7. In dimensions 8 and 24, Maryna Viazovska proved in 2016 that the E₈ and Leech lattices give optimal sphere packings.
8. Viazovska’s work earned her a Fields Medal.
9. For dimensions higher than 24, the optimal packing density was unknown until a 2022 proof by an international group of young mathematicians.
10. The 2022 proof provides a denser sphere‑packing construction that works in all higher dimensions, breaking a 75‑year‑old record.
11. The proof translates the sphere‑packing problem into a graph problem: vertices are sphere centers, edges connect overlapping spheres.
12. An independent set in this graph corresponds to a set of non‑overlapping spheres.
13. The researchers built large independent sets using the Rödl nibble, a random greedy process that adds points one by one until no more can be placed.
14. This method yields a sphere packing that is as random as possible while still achieving high density.
15. Sphere packings model atomic arrangements: ordered packings resemble crystals, disordered ones resemble liquids or gases.
16. Higher‑dimensional sphere packing has applications in error‑correcting codes and information theory.
17. Szemerédi’s theorem states that any subset of the integers with positive upper density contains arbitrarily long arithmetic progressions.
18. For finite sets, the question is: what is the largest density a set can have before it must contain a k‑term arithmetic progression?
19. As the size of the ambient set grows, the maximal density avoiding k‑term progressions tends to zero.

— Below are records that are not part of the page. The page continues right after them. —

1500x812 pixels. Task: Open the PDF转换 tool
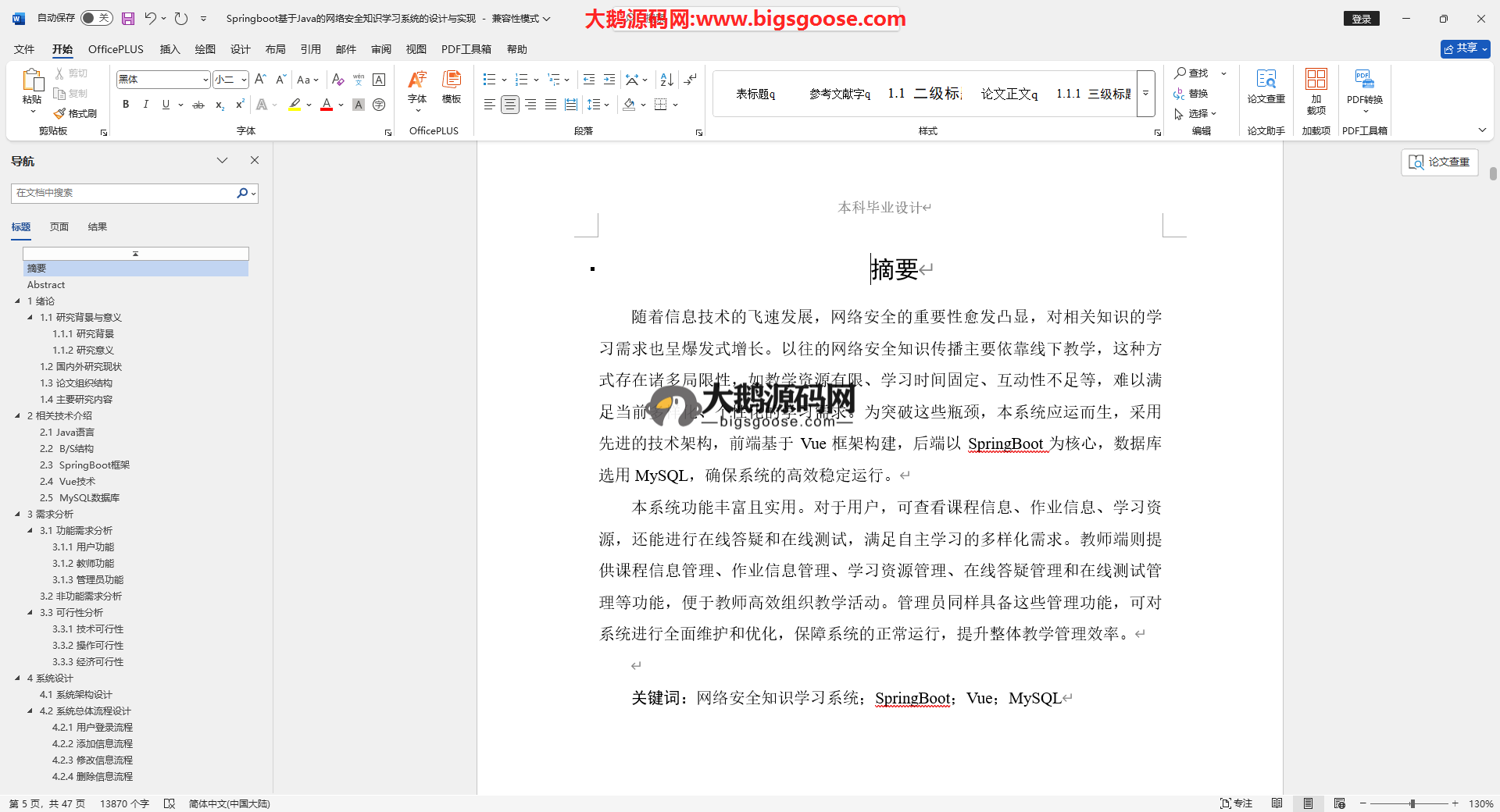1364,86
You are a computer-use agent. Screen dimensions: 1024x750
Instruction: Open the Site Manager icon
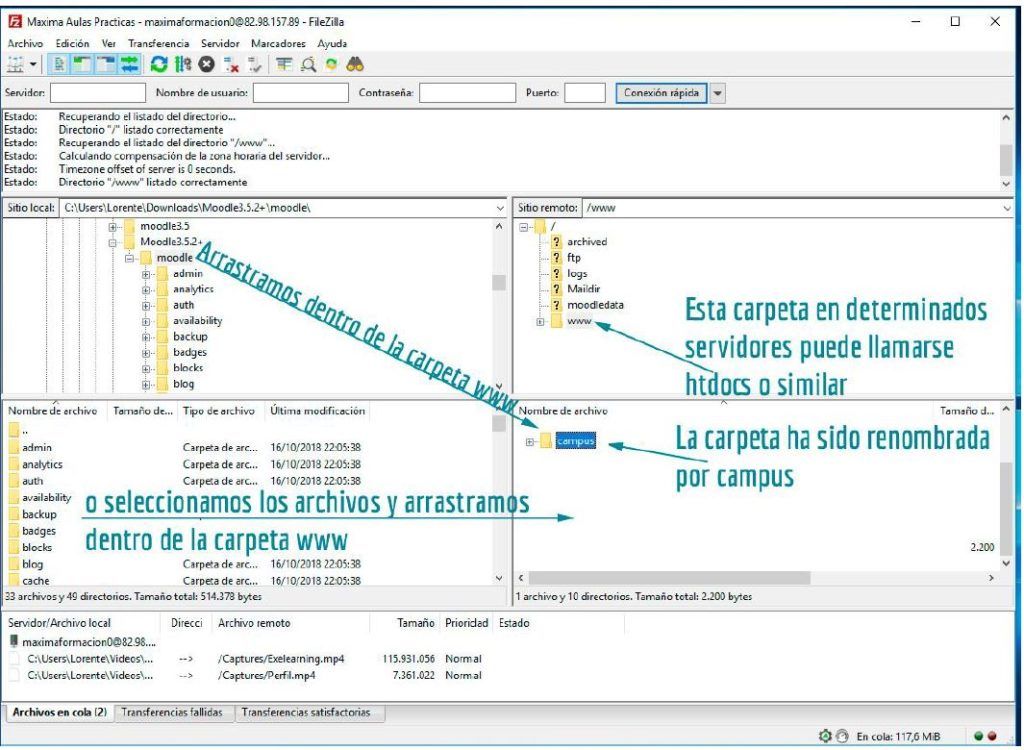tap(16, 65)
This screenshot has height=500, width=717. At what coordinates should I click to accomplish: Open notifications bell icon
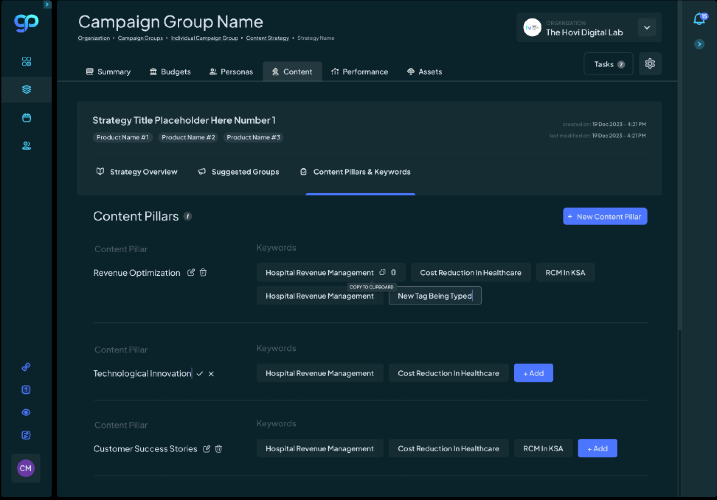coord(699,19)
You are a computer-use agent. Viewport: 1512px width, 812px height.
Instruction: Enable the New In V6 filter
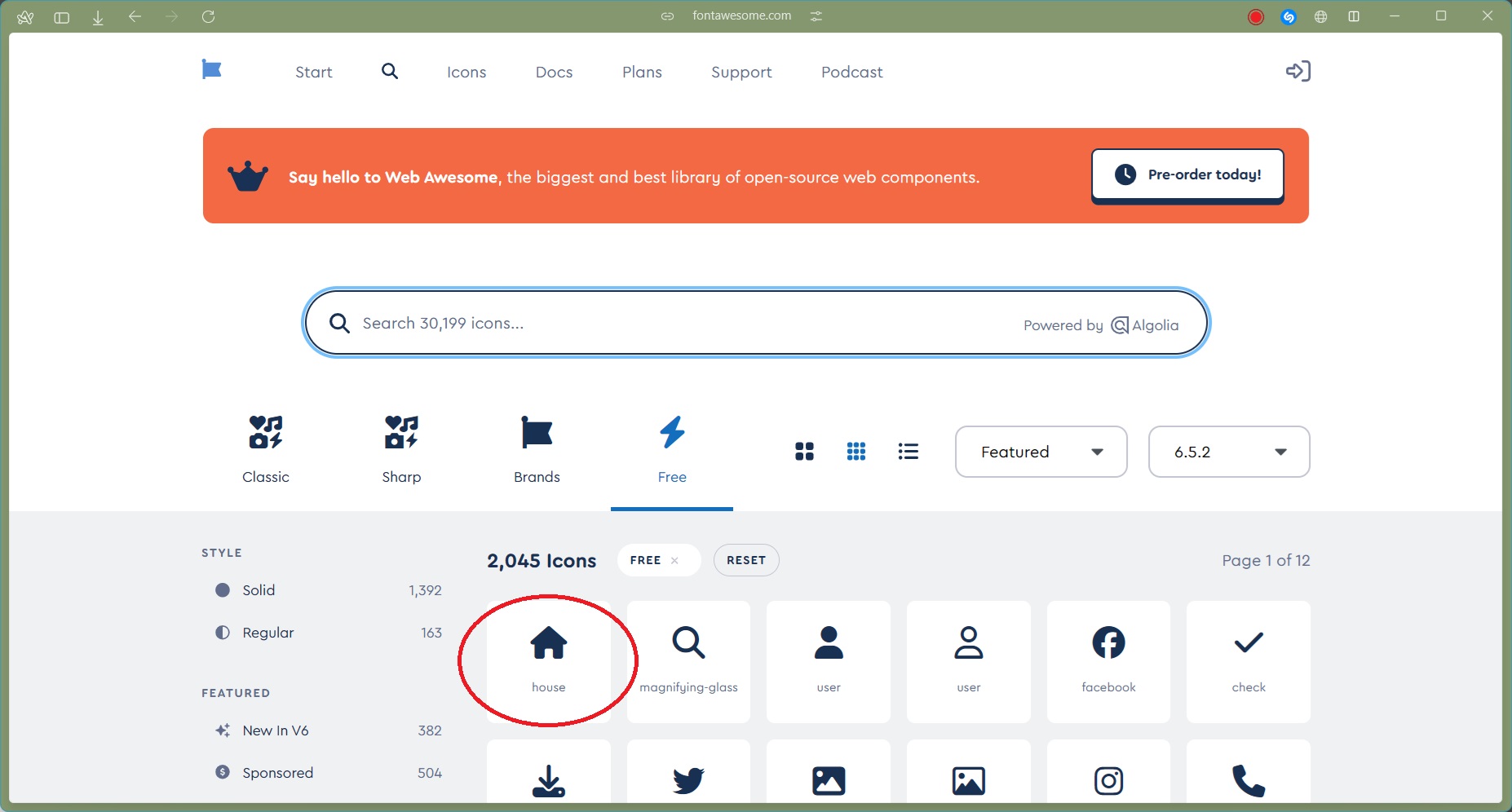(x=275, y=730)
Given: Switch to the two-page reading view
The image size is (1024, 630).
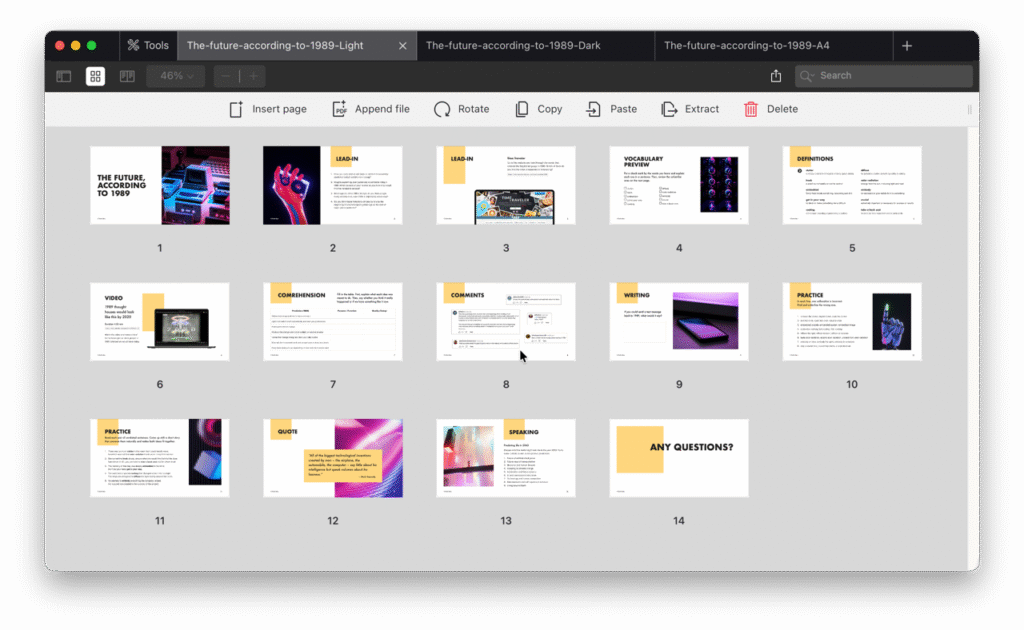Looking at the screenshot, I should [x=127, y=76].
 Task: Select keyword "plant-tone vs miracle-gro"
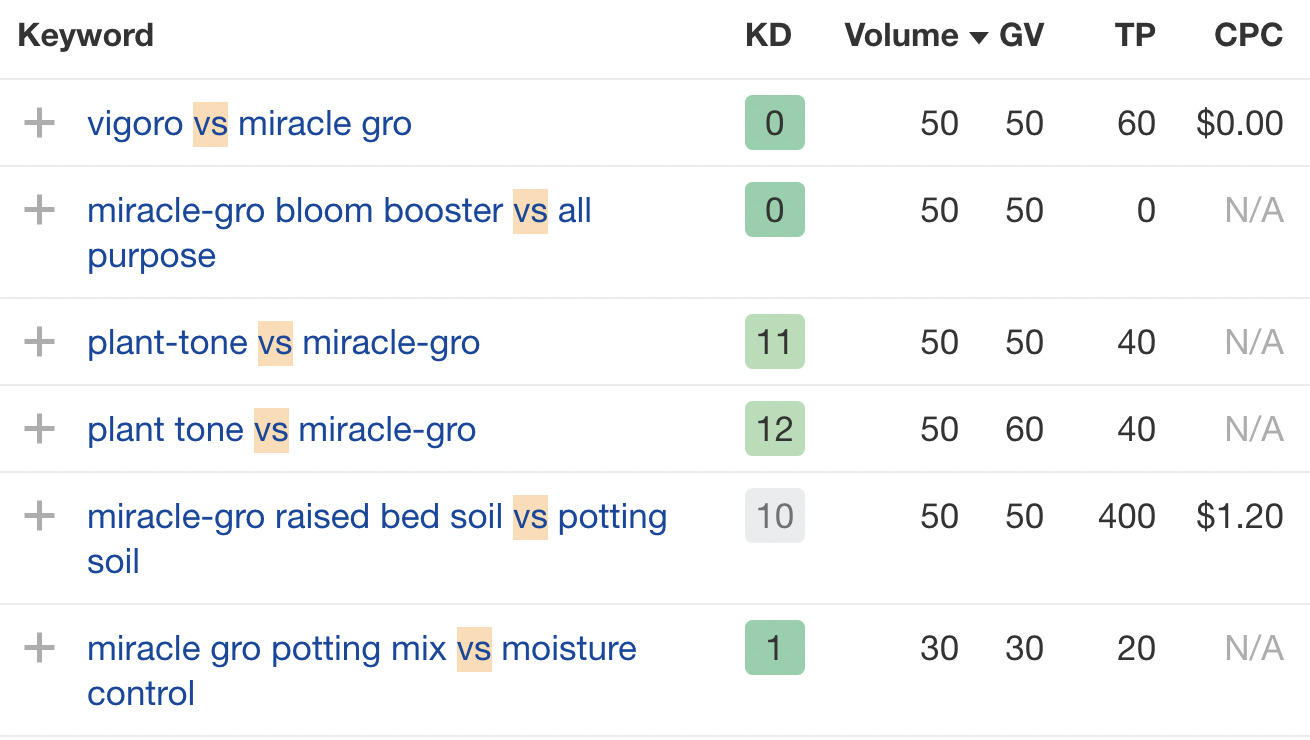(x=283, y=342)
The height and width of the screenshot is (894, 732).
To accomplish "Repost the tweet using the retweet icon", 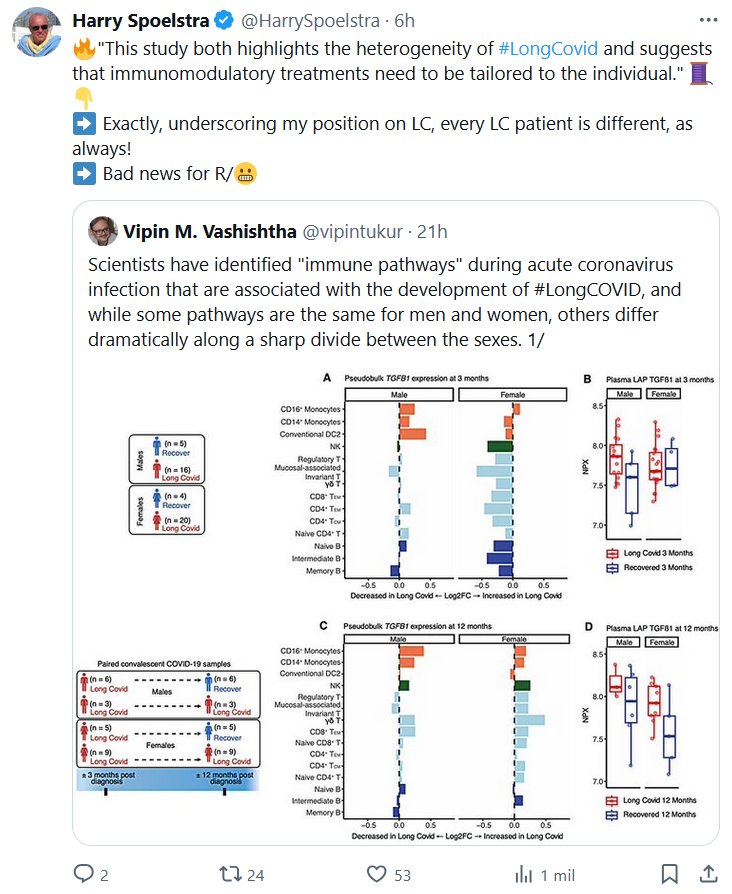I will (x=229, y=874).
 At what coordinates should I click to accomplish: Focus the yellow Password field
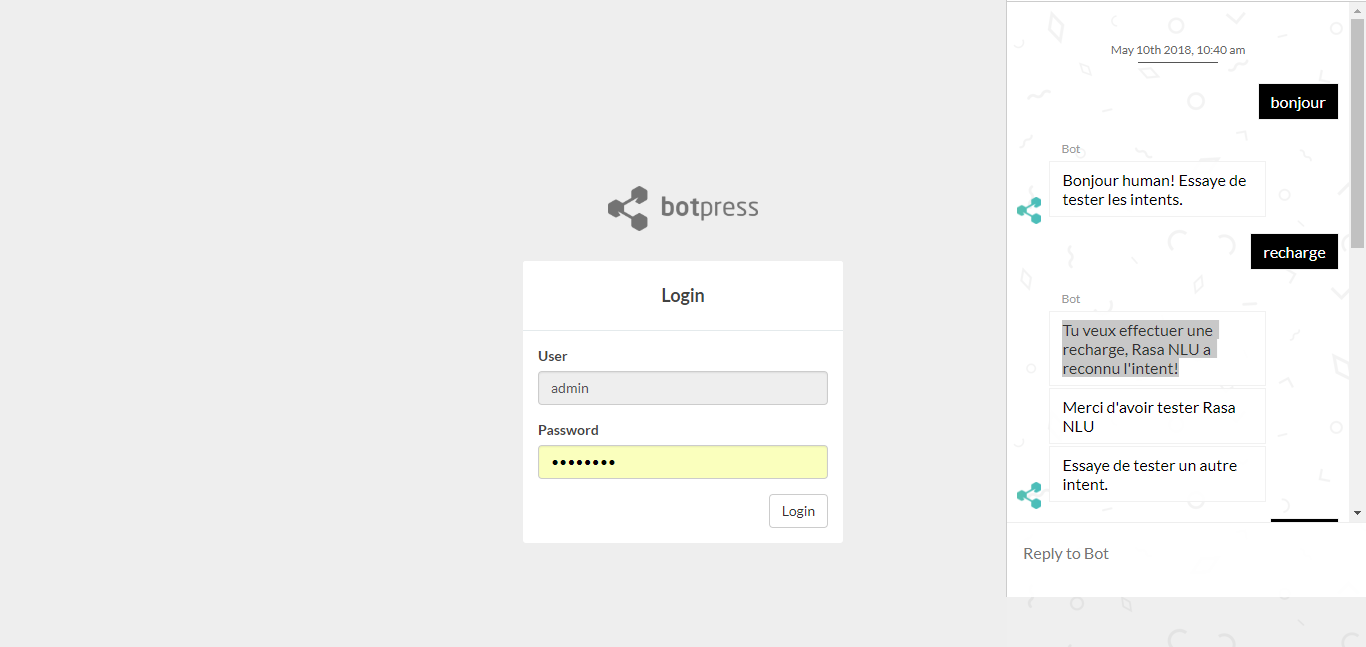(683, 461)
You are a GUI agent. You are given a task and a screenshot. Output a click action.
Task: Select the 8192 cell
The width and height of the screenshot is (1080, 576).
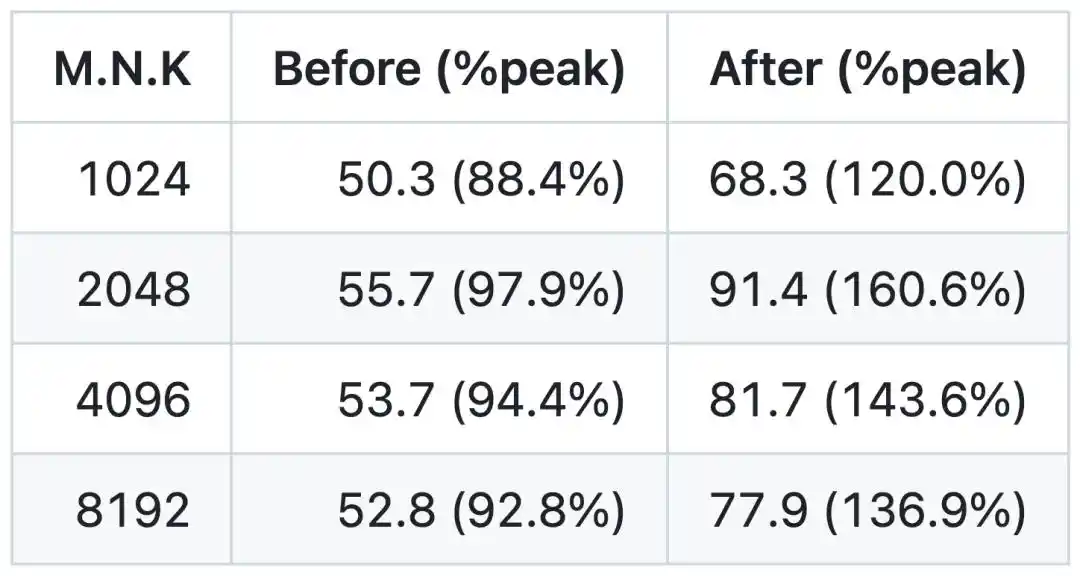pyautogui.click(x=122, y=508)
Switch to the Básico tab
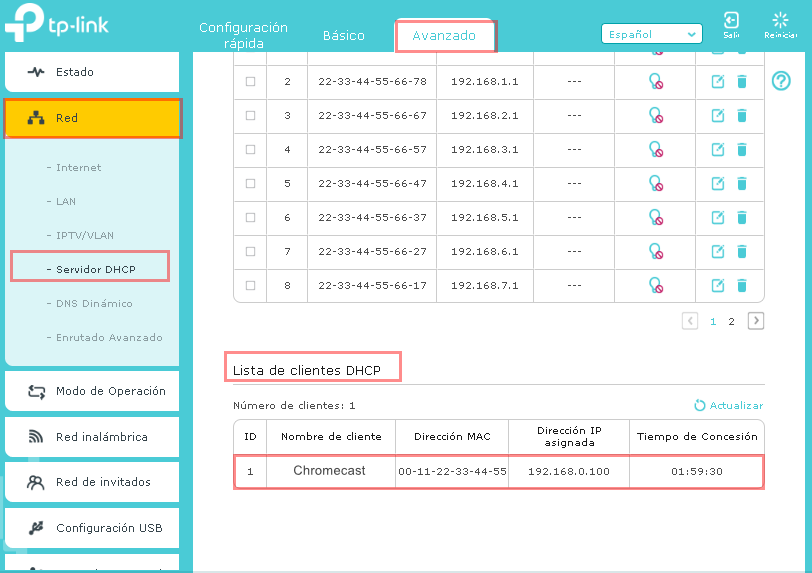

20. In 2023, graduate students Mehtaab Sawhney, Ashwin Sah, and James Leng improved the upper bound on the density of sets with no five‑term arithmetic progression.
21. Their technique was then extended to forbid progressions of any length, giving new bounds for Szemerédi’s theorem.
22. Earlier work on three‑term progressions had nearly been solved by computer scientists.
23. The Langlands Program seeks a grand unified theory connecting number theory, representation theory, and geometry.
24. Its geometric version predicts a correspondence between eigensheaves on a moduli space and representations of the fundamental group.
25. Dennis Gaitsgory began studying the geometric Langlands conjecture in 1994 as a graduate student.
26. Sam Raskin, a former student of Gaitsgory, proved in 2022 that the Poincaré sheaf contains every eigensheaf, completing a key step in Gaitsgory’s fundamental diagram.
27. Together with seven collaborators, Gaitsgory and Raskin produced an 800‑page proof of the geometric Langlands conjecture, published between 2022 and 2024.
28. The proof uses ideas from Fourier theory: decomposing objects into basic building blocks (eigensheaves) labelled by representations of the fundamental group, analogous to expressing a wave as a sum of sine waves.
29. Fourier theory, introduced by Joseph Fourier in 1822, shows any function can be written as an infinite sum of sine waves and underlies technologies such as JPEG compression, MRI, and quantum physics.
30. The geometric Langlands proof establishes that the Poincaré sheaf behaves like white light, containing all eigensheaves, which can be separated like a prism splits light into a rainbow.